Top 5 questions on Account-Based Marketing
As revenue stabilizes in the new normal, many teams are turning to Account-Based Marketing as a way to more effectively target demand and close more deals. When implemented correctly, ABM can transform an organization and empower them to reach their growth goals with confidence.
Our very own Natalia Kochem, Director of SaaS Growth Advisory Practice, and Adrian Barek, VP of Partnerships, recently spoke about the power of the Demand Unit Waterfall for growth-minded SaaS companies. We’ve outlined the top 5 questions we received and provided answers based on years of working with revenue operations leaders.
#1 Are you suggesting that we abandon the Lead object and to convert all Leads into Contacts? For example, should we import ZoomInfo data as Contacts?
For targeted accounts, if an Account already exists in your system, go ahead and convert all Leads at that company into Contacts. If you don’t have those Account records created in your system, you’ll probably want to do some manual due diligence on non-targeted companies to see if they should become Accounts.
Many clients prefer to automate all conversion without any manual oversight. This requires having their system evaluate pre-determined criteria on its own, and then flagging Opportunities in error reports if a Lead didn’t meet the criteria to create an Account. Others follow a hybrid model: they still use Leads so the BDR team can work them for non-targeted accounts. There is not a one size fit all, but specific companies may have needs that make one method more appropriate. If you’re wondering which approach is right for you, leave a comment below or reach out to our team!
#2 Instead of abolishing Leads, can you score Opportunities and Accounts using an Account Lookup instead of using the Opportunity Contact Role?

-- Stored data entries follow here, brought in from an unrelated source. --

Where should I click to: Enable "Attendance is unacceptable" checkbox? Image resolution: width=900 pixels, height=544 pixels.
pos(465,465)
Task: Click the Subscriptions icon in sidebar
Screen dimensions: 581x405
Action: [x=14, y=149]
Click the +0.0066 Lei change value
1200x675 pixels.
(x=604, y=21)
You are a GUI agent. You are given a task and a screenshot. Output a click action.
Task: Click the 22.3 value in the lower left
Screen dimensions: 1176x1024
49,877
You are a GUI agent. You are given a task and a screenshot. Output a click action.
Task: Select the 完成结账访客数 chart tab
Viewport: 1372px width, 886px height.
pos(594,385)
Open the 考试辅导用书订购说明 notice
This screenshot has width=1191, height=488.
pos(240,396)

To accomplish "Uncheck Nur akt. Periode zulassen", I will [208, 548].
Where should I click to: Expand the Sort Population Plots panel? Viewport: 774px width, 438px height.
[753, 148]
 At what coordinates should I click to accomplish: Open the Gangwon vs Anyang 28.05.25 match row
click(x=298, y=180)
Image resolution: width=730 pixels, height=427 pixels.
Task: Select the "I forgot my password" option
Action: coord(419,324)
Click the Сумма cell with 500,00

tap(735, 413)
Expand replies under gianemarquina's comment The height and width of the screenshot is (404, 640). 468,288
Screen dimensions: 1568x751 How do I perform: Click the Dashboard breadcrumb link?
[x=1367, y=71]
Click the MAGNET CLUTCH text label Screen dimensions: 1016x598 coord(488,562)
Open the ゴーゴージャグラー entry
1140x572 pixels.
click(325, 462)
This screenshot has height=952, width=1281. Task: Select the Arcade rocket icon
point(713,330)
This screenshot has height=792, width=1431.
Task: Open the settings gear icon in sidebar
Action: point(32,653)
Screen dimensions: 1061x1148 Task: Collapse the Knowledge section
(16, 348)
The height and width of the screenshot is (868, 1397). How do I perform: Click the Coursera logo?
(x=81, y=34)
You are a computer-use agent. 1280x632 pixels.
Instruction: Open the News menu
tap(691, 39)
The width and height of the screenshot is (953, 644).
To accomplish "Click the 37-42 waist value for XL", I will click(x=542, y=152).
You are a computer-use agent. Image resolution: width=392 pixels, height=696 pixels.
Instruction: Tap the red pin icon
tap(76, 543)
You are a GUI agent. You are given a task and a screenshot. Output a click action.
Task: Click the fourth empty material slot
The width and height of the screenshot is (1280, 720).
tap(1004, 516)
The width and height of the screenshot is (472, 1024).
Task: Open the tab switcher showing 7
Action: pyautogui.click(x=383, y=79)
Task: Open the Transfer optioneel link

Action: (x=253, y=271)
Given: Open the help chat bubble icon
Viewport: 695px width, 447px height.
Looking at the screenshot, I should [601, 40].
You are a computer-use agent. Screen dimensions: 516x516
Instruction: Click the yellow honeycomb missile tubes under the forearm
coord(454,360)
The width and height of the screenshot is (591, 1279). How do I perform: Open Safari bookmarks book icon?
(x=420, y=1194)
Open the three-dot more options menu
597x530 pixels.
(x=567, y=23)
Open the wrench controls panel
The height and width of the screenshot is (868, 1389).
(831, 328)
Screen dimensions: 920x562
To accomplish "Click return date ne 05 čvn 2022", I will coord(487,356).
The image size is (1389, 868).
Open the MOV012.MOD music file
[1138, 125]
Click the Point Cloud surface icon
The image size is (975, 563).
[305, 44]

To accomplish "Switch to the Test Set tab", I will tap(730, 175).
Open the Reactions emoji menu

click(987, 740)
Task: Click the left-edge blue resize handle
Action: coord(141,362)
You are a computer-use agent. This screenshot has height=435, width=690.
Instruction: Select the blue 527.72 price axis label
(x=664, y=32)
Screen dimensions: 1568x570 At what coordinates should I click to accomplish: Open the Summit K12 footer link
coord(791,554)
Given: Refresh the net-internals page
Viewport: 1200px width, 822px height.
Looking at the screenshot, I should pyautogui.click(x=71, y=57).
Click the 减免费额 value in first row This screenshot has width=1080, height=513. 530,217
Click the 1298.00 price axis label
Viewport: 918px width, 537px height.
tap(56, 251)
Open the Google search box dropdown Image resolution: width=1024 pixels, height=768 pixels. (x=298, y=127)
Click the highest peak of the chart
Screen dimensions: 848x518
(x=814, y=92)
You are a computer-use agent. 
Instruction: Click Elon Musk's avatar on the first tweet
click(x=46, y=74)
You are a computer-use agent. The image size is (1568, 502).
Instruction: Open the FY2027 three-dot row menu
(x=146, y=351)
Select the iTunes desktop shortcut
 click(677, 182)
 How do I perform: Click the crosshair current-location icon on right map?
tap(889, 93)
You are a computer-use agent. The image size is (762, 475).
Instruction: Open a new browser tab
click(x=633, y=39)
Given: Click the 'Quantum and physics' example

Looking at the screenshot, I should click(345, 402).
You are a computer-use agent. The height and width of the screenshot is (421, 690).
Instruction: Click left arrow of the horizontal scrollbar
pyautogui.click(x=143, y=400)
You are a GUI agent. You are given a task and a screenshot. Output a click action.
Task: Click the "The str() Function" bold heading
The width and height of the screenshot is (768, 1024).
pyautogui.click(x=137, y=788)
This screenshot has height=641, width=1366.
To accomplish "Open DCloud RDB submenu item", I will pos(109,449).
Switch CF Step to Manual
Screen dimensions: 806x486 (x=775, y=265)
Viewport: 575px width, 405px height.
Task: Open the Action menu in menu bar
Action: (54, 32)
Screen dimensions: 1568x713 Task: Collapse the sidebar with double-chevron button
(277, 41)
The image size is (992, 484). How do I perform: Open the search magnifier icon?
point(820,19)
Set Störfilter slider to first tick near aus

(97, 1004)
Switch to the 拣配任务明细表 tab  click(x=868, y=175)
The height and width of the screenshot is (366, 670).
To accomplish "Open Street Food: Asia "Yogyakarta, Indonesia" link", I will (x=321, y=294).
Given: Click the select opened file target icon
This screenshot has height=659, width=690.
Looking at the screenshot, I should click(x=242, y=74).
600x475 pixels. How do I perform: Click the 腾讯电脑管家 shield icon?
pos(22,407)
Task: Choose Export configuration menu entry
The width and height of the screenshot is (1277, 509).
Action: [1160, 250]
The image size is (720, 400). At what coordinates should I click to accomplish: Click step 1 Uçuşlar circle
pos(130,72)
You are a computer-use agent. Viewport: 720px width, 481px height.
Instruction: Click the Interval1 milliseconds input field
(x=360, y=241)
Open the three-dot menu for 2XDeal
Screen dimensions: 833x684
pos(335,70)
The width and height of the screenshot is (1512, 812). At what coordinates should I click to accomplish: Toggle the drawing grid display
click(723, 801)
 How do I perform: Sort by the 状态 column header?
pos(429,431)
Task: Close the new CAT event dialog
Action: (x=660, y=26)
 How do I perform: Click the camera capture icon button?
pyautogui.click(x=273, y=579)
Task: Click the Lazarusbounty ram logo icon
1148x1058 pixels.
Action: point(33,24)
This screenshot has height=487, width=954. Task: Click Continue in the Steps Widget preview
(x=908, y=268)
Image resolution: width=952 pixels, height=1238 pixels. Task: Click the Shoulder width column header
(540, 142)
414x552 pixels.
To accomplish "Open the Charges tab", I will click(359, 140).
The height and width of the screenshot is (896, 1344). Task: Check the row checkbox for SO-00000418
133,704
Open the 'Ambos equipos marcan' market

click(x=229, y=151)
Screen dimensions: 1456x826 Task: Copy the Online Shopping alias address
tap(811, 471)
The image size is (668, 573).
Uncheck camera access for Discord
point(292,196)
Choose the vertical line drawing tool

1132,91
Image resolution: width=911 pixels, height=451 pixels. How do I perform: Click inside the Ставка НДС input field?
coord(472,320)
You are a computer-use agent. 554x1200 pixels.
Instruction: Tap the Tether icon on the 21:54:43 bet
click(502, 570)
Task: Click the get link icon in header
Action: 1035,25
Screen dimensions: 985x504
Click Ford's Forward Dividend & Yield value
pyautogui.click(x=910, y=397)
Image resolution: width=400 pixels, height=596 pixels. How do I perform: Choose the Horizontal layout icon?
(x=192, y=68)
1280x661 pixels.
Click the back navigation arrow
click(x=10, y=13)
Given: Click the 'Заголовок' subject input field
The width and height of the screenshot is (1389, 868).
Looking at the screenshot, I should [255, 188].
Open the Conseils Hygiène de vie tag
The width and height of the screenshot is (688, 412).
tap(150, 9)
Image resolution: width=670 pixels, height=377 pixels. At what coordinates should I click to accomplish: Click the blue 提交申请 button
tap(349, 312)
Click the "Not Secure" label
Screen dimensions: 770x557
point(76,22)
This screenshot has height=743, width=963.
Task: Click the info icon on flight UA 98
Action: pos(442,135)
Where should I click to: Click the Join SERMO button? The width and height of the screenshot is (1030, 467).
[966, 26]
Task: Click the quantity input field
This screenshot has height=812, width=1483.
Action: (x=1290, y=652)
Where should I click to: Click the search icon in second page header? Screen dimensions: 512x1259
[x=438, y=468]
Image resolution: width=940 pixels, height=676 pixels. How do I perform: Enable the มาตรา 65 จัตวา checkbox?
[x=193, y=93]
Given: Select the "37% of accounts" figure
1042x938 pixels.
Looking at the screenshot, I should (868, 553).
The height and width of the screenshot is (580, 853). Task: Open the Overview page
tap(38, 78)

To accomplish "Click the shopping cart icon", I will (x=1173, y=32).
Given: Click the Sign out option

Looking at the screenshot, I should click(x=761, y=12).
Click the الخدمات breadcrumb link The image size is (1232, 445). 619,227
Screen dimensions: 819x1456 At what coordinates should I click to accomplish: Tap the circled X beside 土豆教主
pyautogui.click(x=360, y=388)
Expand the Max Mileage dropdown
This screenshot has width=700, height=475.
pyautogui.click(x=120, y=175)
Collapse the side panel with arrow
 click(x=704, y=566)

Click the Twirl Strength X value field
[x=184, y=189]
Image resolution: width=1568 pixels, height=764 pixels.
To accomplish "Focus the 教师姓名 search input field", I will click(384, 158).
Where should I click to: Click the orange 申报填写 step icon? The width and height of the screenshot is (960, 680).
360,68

There are ways to score activities at the Lead level, but it’s not our recommended approach when moving to an Account-centric model. Each of those actions layers on top of one another, which can make reporting more difficult. We encourage your team to lean on the use of opportunity contact roles as much as possible.
Associating Contact Roles on the Opportunity record and tracking them is the best option. Let’s recap some of our best practices:
- Auto-converting Leads to Contacts for your matching Accounts
- Creating Marketing-owned Opportunities
- Assigning appropriate Contacts as Opportunity Contact Roles to these marketing Opportunities
- Tracking marketing engagement of this group of Contacts at the Opportunity level
#3 What is the average number of target accounts your clients attract?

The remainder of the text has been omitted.